Wnt ligand expression in malignant melanoma: pilot study indicating correlation with histopathological features

Abstract

Aims: Secreted Wnt ligands are key proteins regulating cell-cell interactions and cell growth and differentiation. These proteins, along with other components of the Wnt signalling pathway, are involved in the malignant transformation of various human cancers, including malignant melanoma. This study defines the expression of several members of the Wnt ligand family and correlates their expression with histological characteristics.
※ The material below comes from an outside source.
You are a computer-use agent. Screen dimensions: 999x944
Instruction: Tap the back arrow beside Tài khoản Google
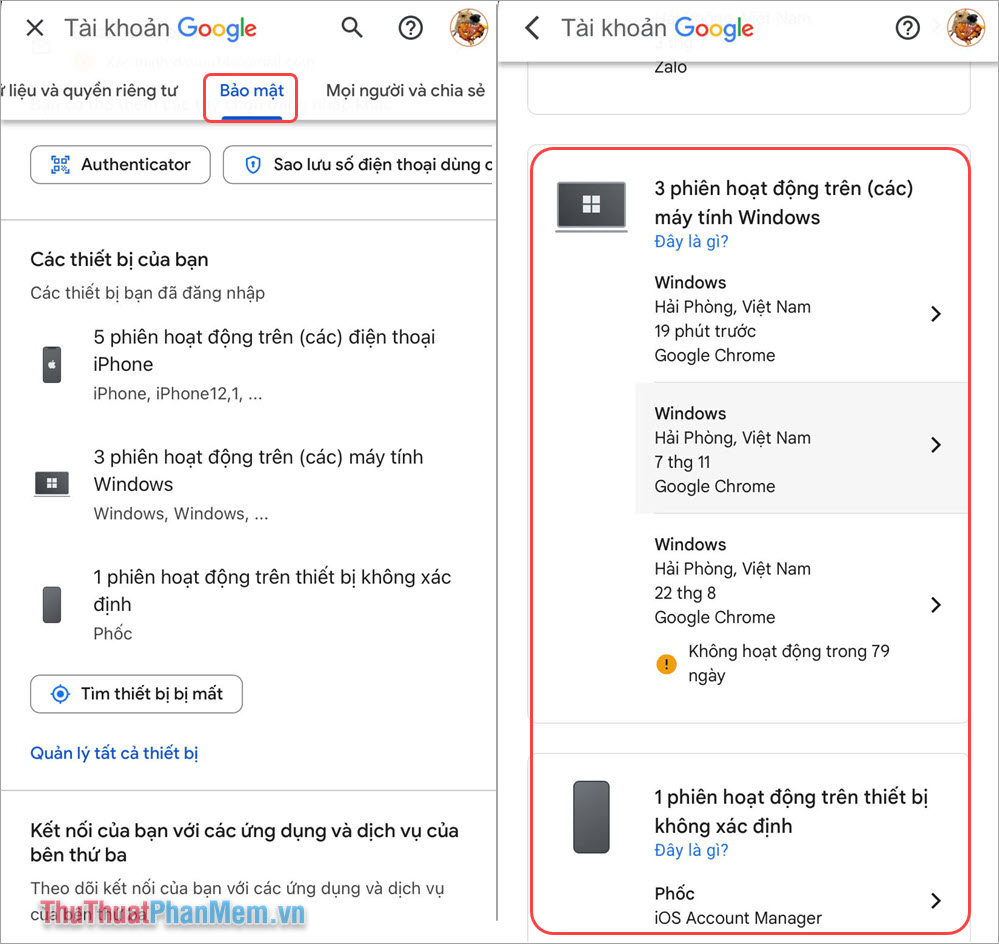tap(531, 28)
Methods: The expression of Wnt2, Wnt5a, Wnt5b, Wnt7b, and Wnt10b was defined by in situ, antisense RNA hybridisation of paraffin wax embedded sections of benign naevi and malignant melanoma. Immunoperoxidase based antibody staining was used to define the expression of frizzled (Fz) receptors.

Results: All naevi tested strongly expressed Wnt2, Wnt5a, Wnt7b, and Wnt10b. Melanomas characterised by small, uniform cells expressed each of the Wnts in a pattern similar to that seen for benign naevi. In contrast, melanomas characterised by large, pleomorphic cells expressed Wnt10b but did not express Wnt2 and had low levels of expression of Wnt5a. Expression of Wnt7b was variable in these melanomas. Fz receptor expression was present at a low level in normal epithelium and all naevi and melanomas.
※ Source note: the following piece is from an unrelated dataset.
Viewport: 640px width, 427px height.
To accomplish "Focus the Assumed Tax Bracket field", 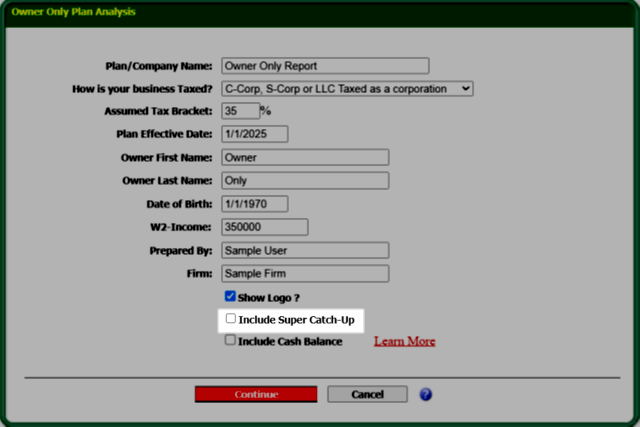I will pyautogui.click(x=239, y=111).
Conclusions: The expression pattern of Wnt ligands in malignant melanoma correlates with histopathological features and may provide a basis for the molecular classification of this disease.

Figure 1

In situ hybridisation demonstrating expression of Wnt ligands in benign naevi. (A) Haematoxylin and eosin staining; original magnification, ×400. (B–F) In situ hybridisation with antisense RNA probes for (B) Wnt2, (C) Wnt5a, (D) Wnt5b, (E) Wnt7b, and (F) Wnt10b on representative samples; original magnification, ×400. Dark purple staining indicates positive hybridisation by probe with specific mRNA. (D) Minimal staining with the Wnt5b probe is seen in this naevus. Brown colouration represents melanin and can be seen clearly in (A) and (D). The strong signal from the antisense RNA probe hybridisation in (B), (C), (E), and (F) obscures the melanin pigment.

Figure 2

In situ hybridisation demonstrating expression of Wnt2, Wnt5a, and Wnt10b in melanomas of varying histologies; original magnification, ×400. Haematoxylin and eosin staining of (A) small cell melanoma and (B) large pleomorphic cell melanoma. (A) The white arrows identify melanoma cells. (B) Melanoma cells make up most of the photomicrograph and are readily apparent. Wnt2 in situ hybridisation of (C) small cell melanoma and (D) large pleomorphic cell melanoma. The dark purple staining indicates positive hybridisation. (C) The white arrows identify positive staining in small cell melanoma. No staining is apparent in the large cell melanoma. Wnt5a in situ hybridisation of (E) small cell melanoma and (F) large pleomorphic cell melanoma. (E) The white arrows identify positive staining in small cell melanoma. (F) The insert depicts strong Wnt5a expression in a hair follicle on the same slide from which the large cell melanoma image is derived. The strong staining in the hair follicle contrasts with the very weak staining in the large melanoma cells. Wnt10b in situ hybridisation of (G) small cell melanoma and (H) large pleomorphic cell melanoma. Both histological subtypes display substantial staining with the antisense probe (identified by white arrows in each panel).

Figure 3

Frizzled receptor expression by immunoperoxidase staining with anti-Fz1/2 antibody in (A) benign naevi, (B) small cell melanoma, and (C) large pleomorphic cell melanoma. (D) Strong expression of the Fz receptor in a hair follicle. Positive expression is indicated by the pink coloured staining and is shown by white arrows in each panel. Black arrows indicate melanin pigment. Original magnification, ×400.